Mas será que há esperança nesta nova geração? 

As crianças mais novas desta geração agora têm 13 anos e não há muito que se possa fazer com essa idade, pelo menos nos tempos que correm, mas:

Phillis Wheatley, jovem negra nascida em 1793 a viver em plena escravatura nos Estados Unidos, escreveu o seu primeiro livro de poemas aos 20 anos. Como jovem negra e escravizada, teve de ir a tribunal e, sujeitar-se a um exame para provar que era a autora dos seus poemas, antes de os poder publicar. E mesmo depois de provar que ela era a autora,  Poems on Various Subjects, Religious and Moral só foi publicado em Londres porque ninguém nos Estado Unidos  aceitou  publicar poemas de uma mulher escravizada.

→ Itens fornecidos:
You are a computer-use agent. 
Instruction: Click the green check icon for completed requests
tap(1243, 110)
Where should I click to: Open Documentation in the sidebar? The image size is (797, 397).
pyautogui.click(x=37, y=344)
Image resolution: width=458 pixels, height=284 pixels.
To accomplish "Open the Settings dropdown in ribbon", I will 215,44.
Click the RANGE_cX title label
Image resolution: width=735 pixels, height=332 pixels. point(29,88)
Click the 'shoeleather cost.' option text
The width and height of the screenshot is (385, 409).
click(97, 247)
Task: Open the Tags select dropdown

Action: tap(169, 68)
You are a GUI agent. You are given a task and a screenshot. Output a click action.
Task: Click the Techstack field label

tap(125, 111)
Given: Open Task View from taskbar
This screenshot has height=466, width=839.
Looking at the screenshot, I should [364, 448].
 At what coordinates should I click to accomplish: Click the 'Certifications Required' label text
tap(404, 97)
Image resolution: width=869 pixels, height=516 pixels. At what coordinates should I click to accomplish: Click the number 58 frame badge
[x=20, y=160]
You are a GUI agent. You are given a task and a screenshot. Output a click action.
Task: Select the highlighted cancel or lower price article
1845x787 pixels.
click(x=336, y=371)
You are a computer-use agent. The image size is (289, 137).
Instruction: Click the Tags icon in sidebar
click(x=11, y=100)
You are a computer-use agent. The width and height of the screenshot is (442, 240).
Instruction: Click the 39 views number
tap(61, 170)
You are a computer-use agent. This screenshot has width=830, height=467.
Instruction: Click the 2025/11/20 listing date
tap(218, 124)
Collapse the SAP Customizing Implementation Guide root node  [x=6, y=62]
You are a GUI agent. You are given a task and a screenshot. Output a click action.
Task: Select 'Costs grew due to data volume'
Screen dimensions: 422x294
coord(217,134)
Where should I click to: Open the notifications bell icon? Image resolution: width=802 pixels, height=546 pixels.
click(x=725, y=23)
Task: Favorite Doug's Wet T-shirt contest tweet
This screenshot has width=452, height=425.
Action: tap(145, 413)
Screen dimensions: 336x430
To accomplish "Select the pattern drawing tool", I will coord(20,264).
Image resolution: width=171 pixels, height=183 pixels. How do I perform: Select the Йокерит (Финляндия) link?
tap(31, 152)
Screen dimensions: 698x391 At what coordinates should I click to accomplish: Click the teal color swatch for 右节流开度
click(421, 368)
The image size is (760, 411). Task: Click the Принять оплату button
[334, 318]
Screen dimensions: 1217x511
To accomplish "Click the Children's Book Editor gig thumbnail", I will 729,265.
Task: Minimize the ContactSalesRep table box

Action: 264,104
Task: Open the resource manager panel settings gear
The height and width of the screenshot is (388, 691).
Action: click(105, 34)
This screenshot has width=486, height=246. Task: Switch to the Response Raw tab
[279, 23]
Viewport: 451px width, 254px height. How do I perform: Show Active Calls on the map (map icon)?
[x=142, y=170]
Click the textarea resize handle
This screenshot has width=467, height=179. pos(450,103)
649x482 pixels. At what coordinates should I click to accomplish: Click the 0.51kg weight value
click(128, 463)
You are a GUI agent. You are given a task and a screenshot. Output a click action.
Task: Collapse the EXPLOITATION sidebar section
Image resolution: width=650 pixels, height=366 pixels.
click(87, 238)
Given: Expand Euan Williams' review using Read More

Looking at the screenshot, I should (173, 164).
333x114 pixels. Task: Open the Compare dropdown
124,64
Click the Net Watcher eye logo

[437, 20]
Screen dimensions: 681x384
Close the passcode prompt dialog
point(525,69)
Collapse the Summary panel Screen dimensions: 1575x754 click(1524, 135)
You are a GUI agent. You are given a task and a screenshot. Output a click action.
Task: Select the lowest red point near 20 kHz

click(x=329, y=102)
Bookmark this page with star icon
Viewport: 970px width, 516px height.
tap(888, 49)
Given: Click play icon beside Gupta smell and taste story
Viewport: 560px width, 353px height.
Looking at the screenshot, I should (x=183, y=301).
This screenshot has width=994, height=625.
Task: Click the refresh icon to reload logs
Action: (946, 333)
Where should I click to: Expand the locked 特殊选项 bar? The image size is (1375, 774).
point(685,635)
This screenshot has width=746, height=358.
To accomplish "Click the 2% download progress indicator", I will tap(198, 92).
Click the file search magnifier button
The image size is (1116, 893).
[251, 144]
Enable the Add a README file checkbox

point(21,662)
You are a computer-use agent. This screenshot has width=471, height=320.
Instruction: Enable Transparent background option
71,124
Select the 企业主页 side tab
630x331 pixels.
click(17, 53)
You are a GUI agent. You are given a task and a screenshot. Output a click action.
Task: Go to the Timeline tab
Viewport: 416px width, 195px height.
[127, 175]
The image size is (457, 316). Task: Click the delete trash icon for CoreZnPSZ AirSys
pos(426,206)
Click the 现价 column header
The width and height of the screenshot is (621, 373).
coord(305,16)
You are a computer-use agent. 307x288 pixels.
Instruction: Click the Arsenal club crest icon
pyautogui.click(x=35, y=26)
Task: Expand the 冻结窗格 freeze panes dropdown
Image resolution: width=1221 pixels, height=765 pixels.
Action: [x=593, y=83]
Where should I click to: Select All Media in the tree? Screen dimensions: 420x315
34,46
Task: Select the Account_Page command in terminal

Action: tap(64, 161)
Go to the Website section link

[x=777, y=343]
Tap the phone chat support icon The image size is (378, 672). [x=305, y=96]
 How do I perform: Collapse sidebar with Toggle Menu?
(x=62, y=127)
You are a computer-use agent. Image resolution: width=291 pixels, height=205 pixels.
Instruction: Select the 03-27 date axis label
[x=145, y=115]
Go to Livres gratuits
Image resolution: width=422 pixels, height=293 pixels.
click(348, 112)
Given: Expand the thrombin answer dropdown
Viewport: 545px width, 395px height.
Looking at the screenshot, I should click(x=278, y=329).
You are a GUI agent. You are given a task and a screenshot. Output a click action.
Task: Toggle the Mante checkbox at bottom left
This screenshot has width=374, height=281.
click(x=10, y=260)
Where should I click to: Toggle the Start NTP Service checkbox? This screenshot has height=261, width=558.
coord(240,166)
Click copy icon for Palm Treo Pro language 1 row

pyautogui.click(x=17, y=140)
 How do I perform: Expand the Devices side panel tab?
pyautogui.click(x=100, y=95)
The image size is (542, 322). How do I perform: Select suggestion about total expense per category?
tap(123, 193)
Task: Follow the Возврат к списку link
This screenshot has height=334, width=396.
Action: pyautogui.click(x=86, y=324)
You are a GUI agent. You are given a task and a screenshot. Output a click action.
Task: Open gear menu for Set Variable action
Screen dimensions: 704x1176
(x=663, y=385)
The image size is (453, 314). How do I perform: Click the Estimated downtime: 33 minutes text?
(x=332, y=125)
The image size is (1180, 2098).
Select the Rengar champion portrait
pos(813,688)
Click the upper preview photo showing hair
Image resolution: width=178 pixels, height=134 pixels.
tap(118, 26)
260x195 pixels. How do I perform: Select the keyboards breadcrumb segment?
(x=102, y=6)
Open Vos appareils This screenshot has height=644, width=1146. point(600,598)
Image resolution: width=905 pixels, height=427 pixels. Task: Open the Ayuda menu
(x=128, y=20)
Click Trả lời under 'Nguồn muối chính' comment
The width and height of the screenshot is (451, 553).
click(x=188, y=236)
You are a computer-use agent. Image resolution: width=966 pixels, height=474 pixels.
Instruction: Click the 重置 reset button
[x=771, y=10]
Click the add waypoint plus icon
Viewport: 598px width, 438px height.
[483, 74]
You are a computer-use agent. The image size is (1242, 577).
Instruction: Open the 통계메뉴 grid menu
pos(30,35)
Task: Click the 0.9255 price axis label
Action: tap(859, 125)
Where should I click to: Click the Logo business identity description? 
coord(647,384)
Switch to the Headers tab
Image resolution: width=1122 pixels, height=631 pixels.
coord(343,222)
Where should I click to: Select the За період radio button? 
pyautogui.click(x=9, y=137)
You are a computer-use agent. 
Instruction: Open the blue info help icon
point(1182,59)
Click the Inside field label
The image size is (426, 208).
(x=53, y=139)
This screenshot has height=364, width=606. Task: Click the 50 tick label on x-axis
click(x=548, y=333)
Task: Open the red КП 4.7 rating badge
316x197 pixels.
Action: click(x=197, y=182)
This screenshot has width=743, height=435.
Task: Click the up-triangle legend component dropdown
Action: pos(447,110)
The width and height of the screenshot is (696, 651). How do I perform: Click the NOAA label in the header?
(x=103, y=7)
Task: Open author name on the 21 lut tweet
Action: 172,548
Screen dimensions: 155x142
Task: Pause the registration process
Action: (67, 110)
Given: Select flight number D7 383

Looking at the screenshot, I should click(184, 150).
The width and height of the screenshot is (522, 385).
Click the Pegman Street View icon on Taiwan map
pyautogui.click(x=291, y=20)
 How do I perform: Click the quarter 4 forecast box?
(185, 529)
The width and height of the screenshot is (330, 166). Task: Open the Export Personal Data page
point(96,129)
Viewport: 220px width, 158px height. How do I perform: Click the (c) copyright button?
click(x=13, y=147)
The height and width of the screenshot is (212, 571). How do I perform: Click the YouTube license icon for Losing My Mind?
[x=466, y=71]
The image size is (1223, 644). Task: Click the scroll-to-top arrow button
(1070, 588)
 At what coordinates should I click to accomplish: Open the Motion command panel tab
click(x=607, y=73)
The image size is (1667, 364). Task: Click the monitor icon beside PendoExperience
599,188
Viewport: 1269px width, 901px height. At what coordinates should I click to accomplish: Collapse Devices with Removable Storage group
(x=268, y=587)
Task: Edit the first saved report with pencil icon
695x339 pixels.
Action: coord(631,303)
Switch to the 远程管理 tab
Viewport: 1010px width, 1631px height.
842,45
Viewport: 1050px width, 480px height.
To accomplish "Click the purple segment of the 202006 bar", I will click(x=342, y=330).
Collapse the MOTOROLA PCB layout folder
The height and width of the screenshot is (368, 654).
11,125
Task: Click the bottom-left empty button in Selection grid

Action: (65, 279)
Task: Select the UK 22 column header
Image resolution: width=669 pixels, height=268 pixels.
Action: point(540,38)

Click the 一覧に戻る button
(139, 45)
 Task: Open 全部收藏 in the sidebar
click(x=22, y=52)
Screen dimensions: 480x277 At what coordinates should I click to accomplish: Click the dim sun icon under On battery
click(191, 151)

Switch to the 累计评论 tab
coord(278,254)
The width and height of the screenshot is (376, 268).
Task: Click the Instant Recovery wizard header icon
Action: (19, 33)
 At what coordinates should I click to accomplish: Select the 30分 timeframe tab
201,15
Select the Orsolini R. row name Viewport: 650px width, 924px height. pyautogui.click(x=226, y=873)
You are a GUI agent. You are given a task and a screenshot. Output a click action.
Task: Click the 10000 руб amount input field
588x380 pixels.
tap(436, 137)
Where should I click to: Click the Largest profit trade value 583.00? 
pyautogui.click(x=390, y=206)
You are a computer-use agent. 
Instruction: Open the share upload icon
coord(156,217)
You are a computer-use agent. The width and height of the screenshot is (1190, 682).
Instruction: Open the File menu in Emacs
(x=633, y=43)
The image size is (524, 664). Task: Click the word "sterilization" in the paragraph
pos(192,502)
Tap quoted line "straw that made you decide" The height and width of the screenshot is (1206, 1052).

→ Explorar o material:
- a) Segundo o texto sobre Phillis Wheatley, por que motivo o livro dela foi publicado em Londres? Responda em uma a três frases.
- b) De acordo com o texto sobre Phillis Wheatley, o que teve ela de provar no exame a que se sujeitou em tribunal?
- c) Prossiga o texto sobre Phillis Wheatley a partir do ponto em que termina.
Não é preciso recorrer aos itens para realizar estas tarefas.

→ Respostas por tarefa:
- a) O livro foi publicado em Londres porque ninguém nos Estados Unidos aceitou publicar poemas de uma mulher escravizada.

- b) Teve de provar que era a autora dos seus poemas.

- c)
Ruby Bridges, é mais nova do que a minha mãe, nascida em 1954, quando os Estados Unido finalmente decidiram que segregação no ensino escolar era ilegal. Mas só quando Ruby completou seis anos, em 1960, que ela e mais duas crianças negras frequentaram uma escola para crianças brancas. Aos seis anos ela foi para a escola escoltada pela Guarda Nacional. Com seis anos Ruby sentou-se numa escola onde os colegas a odiavam pelo simples fato de ser negra, onde muitos dos pais retiraram os seus filhos e todos os professores, exceto um recusaram-se a ensinar-lhe.  Ela ainda está viva, ela ainda é militante pelos direitos civis da comunidade negra e agora existe uma escola com o nome dela.  

– Mais próximo deste século temos, Malala Yousafzai, nascida no Paquistão em 1997, tinha 17 anos quando recebeu o prêmio Nobel da Paz, depois de ter sobrevivido a um tiro na cabeça por atender a aulas, como uma jovem do sexo feminino.  Malala nasceu numa altura em que na sua nativa Swat, o governo Talibã havia banido a educação para as crianças do sexo feminino. Depois do Prémio Nobel, ela continuou a estudar e é formada em Filosofia, Economia e Política e gere uma fundação com o seu nome, que continua a apoiar a educação de jovens do sexo feminino, no Paquistão.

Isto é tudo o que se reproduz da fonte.